A p. 18 una tabella riassuntiva presenta tre livelli a cui un testo può comunicare: livello superficiale, risultato di una intenzione esplicita che comunica attraverso la
struttura letteraria (narrativa o retorica); livello intermedio implicito, in cui agiscono
riferimenti a strutture sociali e culturali, individuali e collettive; livello profondo implicito, in cui entrano in gioco assunti culturali memorizzati e/o riflessi. Mentre leggevo
il volume di Destro-Pesce, mi chiedevo quali fossero i “condizionamenti” a livello
intermedio e profondo presenti nel loro lavoro, che cosa cioè li ha spinti a completare gli spazi lasciati bianchi dalle fonti in un certo modo anziché in un altro. Penso
che ci sia l’intenzione di uscire da un paradigma sentito come troppo stretto, come
accennavo all’inizio della presente recensione; da questo punto di vista, il loro lavoro,
con tutto il suo carico di provocazione destabilizzante, va letto e considerato non in
modo superficiale. Ci sono ricostruzioni troppo semplicistiche da cui bisogna uscire,
ormai anche nei manuali. Dall’altra parte, mi lascia un po’ perplesso il riferimento
alla morte come evento “determinante” la memoria; almeno a livello della struttura
letteraria, darei più spazio alla risurrezione.

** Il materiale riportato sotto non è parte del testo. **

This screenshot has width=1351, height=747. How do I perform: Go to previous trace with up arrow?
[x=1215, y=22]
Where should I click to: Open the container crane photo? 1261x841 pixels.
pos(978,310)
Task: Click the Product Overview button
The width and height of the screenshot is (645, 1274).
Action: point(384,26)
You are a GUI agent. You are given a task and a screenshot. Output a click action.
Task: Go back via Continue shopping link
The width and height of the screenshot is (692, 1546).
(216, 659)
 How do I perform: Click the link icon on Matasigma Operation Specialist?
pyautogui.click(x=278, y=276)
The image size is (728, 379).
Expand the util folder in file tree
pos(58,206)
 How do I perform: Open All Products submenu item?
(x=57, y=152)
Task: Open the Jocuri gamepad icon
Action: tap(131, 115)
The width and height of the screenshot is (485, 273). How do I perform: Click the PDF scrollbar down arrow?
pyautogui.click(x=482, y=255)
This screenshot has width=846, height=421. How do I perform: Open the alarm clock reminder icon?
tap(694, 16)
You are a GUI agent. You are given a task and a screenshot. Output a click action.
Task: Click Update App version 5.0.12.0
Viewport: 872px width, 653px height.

Un post scriptum, che non so se rivolgere agli autori o all’editore. Il titolo è
un po’ fuorviante; se non fosse che avevo sentito la presentazione della ricerca prima
ancora che fosse pubblicata, durante un convegno del CISSR a Bertinoro, avrei quasi
pensato ad una “conversione” di Adriana Destro e Mauro Pesce all’analisi narrativa!
Si parla di racconto e di lettura… Ci sta molto bene Il racconto e la scrittura: attira
l’attenzione del lettore e dice l’importanza di entrambi i mezzi comunicativi, il raccontare oralmente e lo scrivere; però poi sarebbe meglio completare con qualcosa tipo
Un’ipotesi sulla formazione dei vangeli.